Tolerability Studies

Ivabradine reduces heart rate without any observed effects on myocardial contractility and does not alter the cardiac conduction system (49, 50). In one study, 14 patients received a single intravenous administration of ivabradine (0.2 mg/kg). Resting heart rate was lower by approximately 14 bpm, but no major electrophysiological parameters other than those related to the heart rate were altered (57). As expected, the QT interval was prolonged by 37.5 s. However, when QT was corrected for heart rate (QTc), there was no QTc prolongation.

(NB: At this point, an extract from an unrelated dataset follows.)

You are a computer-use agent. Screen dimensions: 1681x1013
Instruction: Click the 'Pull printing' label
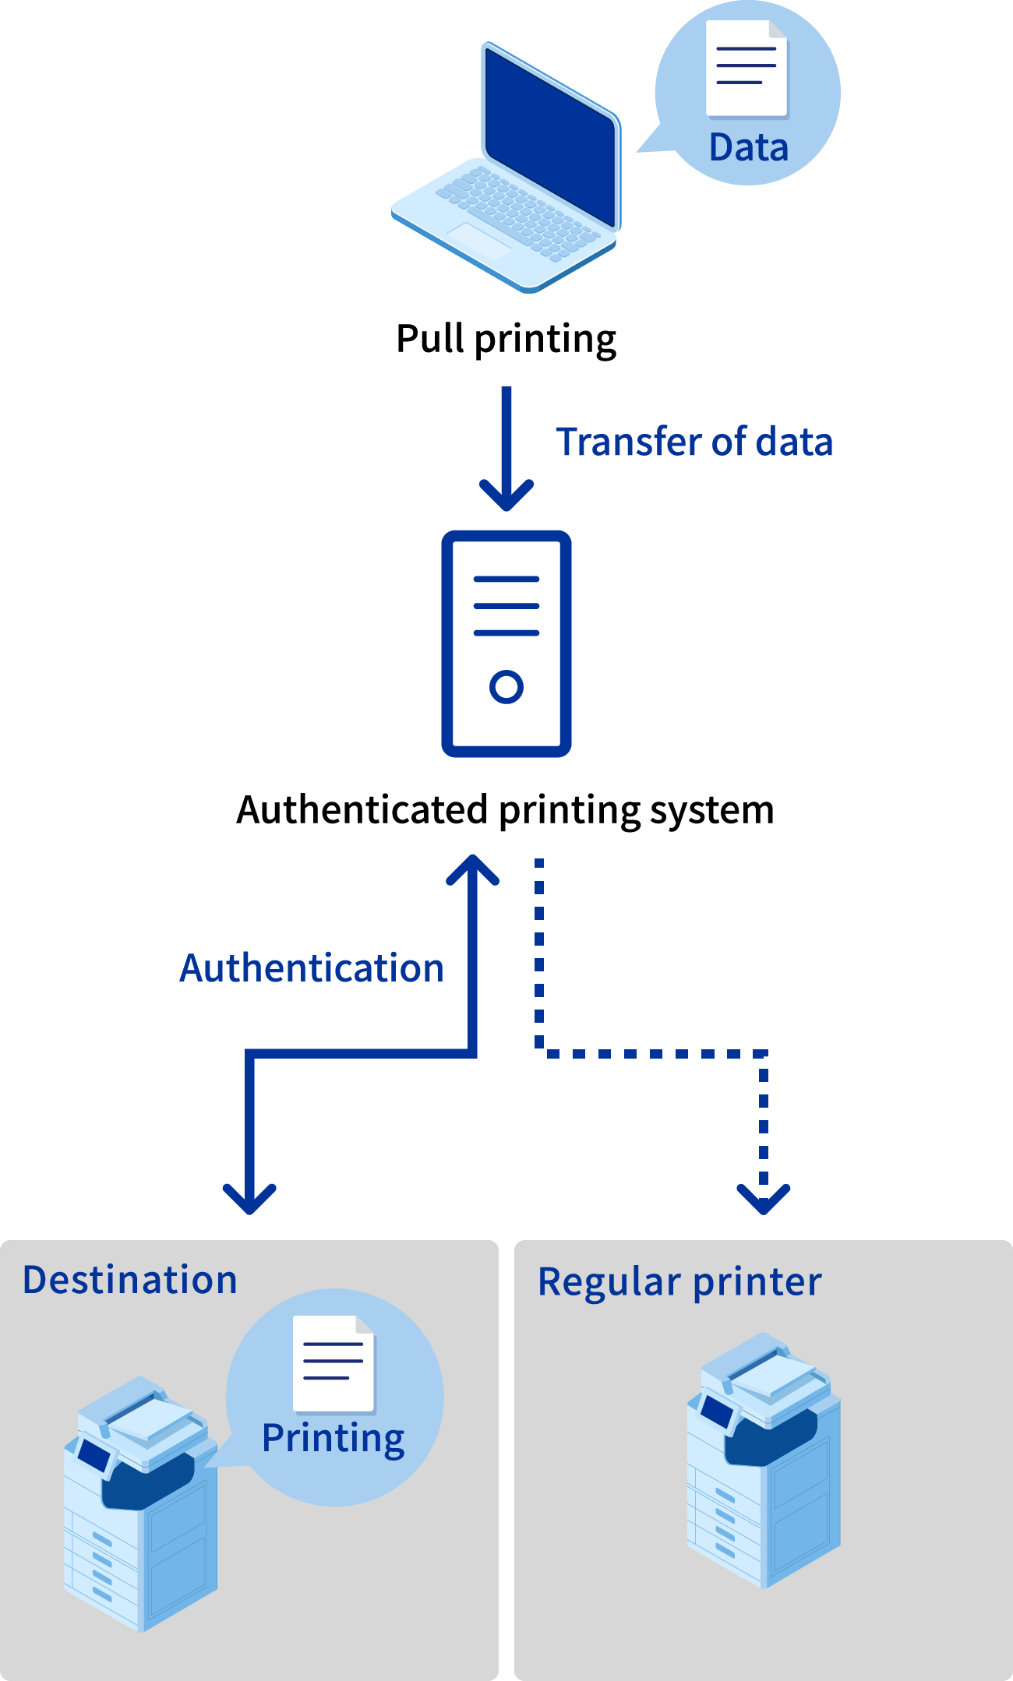pos(506,340)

Ivabradine did not modify the PR and QRS intervals or the conductivity and refractoriness of the atrium, atrioventricular node, His-Purkinje system and ventricles.

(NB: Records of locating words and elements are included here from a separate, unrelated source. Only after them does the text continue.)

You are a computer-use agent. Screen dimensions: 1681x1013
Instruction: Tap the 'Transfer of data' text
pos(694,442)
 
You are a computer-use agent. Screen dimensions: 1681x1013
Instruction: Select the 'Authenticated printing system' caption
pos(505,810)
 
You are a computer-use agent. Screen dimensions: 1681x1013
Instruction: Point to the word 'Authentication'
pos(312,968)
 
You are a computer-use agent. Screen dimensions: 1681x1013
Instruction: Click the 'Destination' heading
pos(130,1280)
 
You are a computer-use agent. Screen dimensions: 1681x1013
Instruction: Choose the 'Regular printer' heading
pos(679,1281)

In a randomised, placebo-controlled study in 44 patients with LV dysfunction, a single intravenous infusion of ivabradine 0.2–0.3 mg/kg lowered the resting heart rate by more than 17%, whilst preserving fractional shortening (49).

Although ivabradine is selective for If channels, it can also interact with the structurally similar retinal Ih channel. Data from clinical trials demonstrated that visual symptoms were reported in less that 2% of patients receiving the 5 mg bid dosage of ivabradine and that there were few withdrawals (<1%). Furthermore, ivabradine was not associated with any alteration of ocular structures or permanent visual disorders. In addition, most visual effects reported were mild and only occurred as occasional brief episodes, often associated with abrupt changes in light intensity. These episodes had minimal impact on patients' daily activities with no deleterious effects on their quality of life (54).

Conclusion

‘Pure’ heart-rate lowering via If inhibition is clinically feasible and can effectively prevent angina with acceptable tolerability. Ivabradine effectively prevents angina and concomitantly reduces ischaemia. Ivabradine is currently the only agent shown to clinically lower heart rate with no negative inotropism or effects on conduction and contractility.